俺をずっと病気だと言って自由を奪ったんだ。」
話を聞いて陸も流星も驚いている。
「草太は一応経緯を知ってるよ。」
徹司も知っているだろう。同じ大学だ。
吉田がやって来た。情報通だ。また、新しい情報を持って来たのか。
「バックにC国がいるってよ。
かなりヤバい状況だ。奴らは手段を選ばない。」
「そう言えば誘拐犯の車からはC国語が聞こえてきたと近所の人が言ってたな。」
小学校の通学路を子供たちが歩いてくる。
不自然に車が停まっていた。後部ドアに女が立っている。運転席には男がスタンバッている。

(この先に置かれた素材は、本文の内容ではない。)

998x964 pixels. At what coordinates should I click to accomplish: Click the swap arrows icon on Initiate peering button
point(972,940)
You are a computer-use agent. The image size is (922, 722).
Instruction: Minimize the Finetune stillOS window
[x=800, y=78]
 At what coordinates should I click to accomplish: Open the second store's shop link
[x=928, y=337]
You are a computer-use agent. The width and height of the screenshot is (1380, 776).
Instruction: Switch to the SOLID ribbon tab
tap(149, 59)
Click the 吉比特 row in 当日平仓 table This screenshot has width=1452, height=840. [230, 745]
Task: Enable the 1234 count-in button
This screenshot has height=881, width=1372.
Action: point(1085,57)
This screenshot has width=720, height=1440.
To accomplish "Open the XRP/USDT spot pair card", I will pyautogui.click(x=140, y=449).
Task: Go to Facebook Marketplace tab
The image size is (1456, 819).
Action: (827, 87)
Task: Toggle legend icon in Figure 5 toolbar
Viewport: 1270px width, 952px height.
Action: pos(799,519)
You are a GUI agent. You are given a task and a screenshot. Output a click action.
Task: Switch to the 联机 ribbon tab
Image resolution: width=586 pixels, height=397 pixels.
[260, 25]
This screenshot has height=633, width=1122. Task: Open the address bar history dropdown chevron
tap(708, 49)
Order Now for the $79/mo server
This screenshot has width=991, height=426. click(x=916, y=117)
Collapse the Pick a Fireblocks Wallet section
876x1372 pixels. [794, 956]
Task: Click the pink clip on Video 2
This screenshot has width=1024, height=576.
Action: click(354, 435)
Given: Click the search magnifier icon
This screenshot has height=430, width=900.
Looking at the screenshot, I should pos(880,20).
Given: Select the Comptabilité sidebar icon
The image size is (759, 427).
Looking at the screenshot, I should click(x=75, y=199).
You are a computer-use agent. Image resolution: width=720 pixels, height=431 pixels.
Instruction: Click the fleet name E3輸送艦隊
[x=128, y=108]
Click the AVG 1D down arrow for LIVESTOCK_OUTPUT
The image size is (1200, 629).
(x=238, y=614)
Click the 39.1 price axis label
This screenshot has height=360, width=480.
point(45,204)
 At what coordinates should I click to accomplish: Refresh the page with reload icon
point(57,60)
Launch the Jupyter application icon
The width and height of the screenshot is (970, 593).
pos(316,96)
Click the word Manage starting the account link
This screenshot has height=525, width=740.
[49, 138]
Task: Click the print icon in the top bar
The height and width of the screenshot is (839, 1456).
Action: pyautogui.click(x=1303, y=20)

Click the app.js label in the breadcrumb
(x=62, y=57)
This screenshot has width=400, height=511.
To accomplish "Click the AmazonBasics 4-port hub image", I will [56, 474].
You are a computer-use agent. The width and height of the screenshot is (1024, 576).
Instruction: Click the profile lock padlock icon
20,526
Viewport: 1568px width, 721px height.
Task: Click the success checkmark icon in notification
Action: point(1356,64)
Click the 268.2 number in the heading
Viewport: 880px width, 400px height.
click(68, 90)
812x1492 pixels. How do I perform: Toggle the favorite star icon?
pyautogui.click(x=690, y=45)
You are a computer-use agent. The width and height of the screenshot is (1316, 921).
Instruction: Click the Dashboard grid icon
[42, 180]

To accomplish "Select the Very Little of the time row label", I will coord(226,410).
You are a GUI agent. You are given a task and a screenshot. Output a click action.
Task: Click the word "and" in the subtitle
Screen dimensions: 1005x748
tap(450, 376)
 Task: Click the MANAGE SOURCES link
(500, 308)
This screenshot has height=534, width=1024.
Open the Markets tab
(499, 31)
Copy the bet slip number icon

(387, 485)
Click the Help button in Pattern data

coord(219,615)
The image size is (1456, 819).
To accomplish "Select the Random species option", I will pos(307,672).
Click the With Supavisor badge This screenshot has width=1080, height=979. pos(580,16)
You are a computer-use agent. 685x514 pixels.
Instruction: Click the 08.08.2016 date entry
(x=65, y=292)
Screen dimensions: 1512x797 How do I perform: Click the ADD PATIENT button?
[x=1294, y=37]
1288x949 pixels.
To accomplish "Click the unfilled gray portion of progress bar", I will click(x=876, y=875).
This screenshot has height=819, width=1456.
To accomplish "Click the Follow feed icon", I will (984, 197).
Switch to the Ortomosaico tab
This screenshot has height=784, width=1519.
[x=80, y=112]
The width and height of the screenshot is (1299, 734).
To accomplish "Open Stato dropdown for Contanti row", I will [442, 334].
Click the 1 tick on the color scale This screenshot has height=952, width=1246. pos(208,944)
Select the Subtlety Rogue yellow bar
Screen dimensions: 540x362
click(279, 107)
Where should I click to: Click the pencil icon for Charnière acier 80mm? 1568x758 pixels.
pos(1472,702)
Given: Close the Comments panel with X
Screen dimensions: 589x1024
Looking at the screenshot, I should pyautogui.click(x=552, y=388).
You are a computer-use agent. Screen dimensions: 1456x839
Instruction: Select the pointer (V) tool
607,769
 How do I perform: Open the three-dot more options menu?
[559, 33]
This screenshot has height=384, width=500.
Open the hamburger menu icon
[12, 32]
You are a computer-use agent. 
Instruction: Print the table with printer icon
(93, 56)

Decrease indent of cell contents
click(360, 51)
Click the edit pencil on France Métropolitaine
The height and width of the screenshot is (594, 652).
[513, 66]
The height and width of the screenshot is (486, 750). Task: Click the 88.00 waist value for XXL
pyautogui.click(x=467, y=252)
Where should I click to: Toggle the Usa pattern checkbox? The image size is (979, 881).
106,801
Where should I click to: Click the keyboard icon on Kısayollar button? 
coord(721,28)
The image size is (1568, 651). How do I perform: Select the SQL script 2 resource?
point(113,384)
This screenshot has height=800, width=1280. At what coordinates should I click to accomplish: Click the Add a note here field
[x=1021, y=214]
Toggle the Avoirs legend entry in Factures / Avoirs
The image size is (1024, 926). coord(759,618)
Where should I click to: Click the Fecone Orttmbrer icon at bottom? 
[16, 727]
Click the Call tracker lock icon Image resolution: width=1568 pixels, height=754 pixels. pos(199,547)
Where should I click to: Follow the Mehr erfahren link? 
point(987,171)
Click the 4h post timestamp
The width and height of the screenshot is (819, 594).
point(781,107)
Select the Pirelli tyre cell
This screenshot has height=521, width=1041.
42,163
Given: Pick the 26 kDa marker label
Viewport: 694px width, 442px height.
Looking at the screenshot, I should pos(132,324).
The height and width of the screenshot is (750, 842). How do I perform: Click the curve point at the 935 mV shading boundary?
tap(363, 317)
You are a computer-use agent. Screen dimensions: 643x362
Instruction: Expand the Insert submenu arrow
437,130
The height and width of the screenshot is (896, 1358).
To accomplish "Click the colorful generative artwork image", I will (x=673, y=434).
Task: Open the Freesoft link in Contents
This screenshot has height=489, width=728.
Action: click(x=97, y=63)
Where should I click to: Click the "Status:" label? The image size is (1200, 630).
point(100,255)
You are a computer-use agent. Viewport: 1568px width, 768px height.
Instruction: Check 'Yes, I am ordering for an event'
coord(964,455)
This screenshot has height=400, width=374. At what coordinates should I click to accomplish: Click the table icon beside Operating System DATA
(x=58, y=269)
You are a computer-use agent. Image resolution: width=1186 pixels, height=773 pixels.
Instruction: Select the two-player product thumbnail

下校してくる子供たちもまばらになって、一人児童が後部ドアのすぐそばを通った瞬間、女が囲い込むようにドアの中に子供を押し込んだ。
と、その時数人の男たちが車に飛び込んだ。対向車が真っ向からぶつかって来た。
すごい衝撃で車が正面衝突して止まった。
運転席の男は引き摺り降ろされて押さえ込まれた。C国語で何か叫んでいる女も押さえ込まれた。
「この野郎!誘拐の現行犯で逮捕する。」
私服警官が大勢集まって来た。近隣の民家に協力してもらい、潜んでいたのだ。
太郎はそばにいた徹司に抱きついた。
「俺、やったよ!」
「ああ、すごいな。」
パトカーがたくさん集まって来て、やじ馬が大勢取り囲んでいる。太郎は囮だった。
うるさく喚き散らしている女を婦人警官が制圧した。
「あんたたち、許さないよ。国際問題ね。
訴えてやる。戦争になるよ。」
「やかましい!ピーピー猿か?」
婦人警官は強い。喚き声もモノともせずしっかりと制圧して手錠をかけた。
草太と美弦が全部スマホで動画を撮った。
警察の取り調べで今までの誘拐が明らかになる。この辺りの行方不明の子供たちは、ほぼこいつらが拐った事がわかった。
「秋吉?わたし知らないよ、そんな男。」
「いや、おまえは知ってるな。
男だなんて言ってないのになぜわかる?あん?」
日本の警察は優秀だ。その取り調べは厳しく続いた。
「国に帰ったら、あんたたち訴えるから。
国際問題よ。」
「ああ、帰れたら,な」。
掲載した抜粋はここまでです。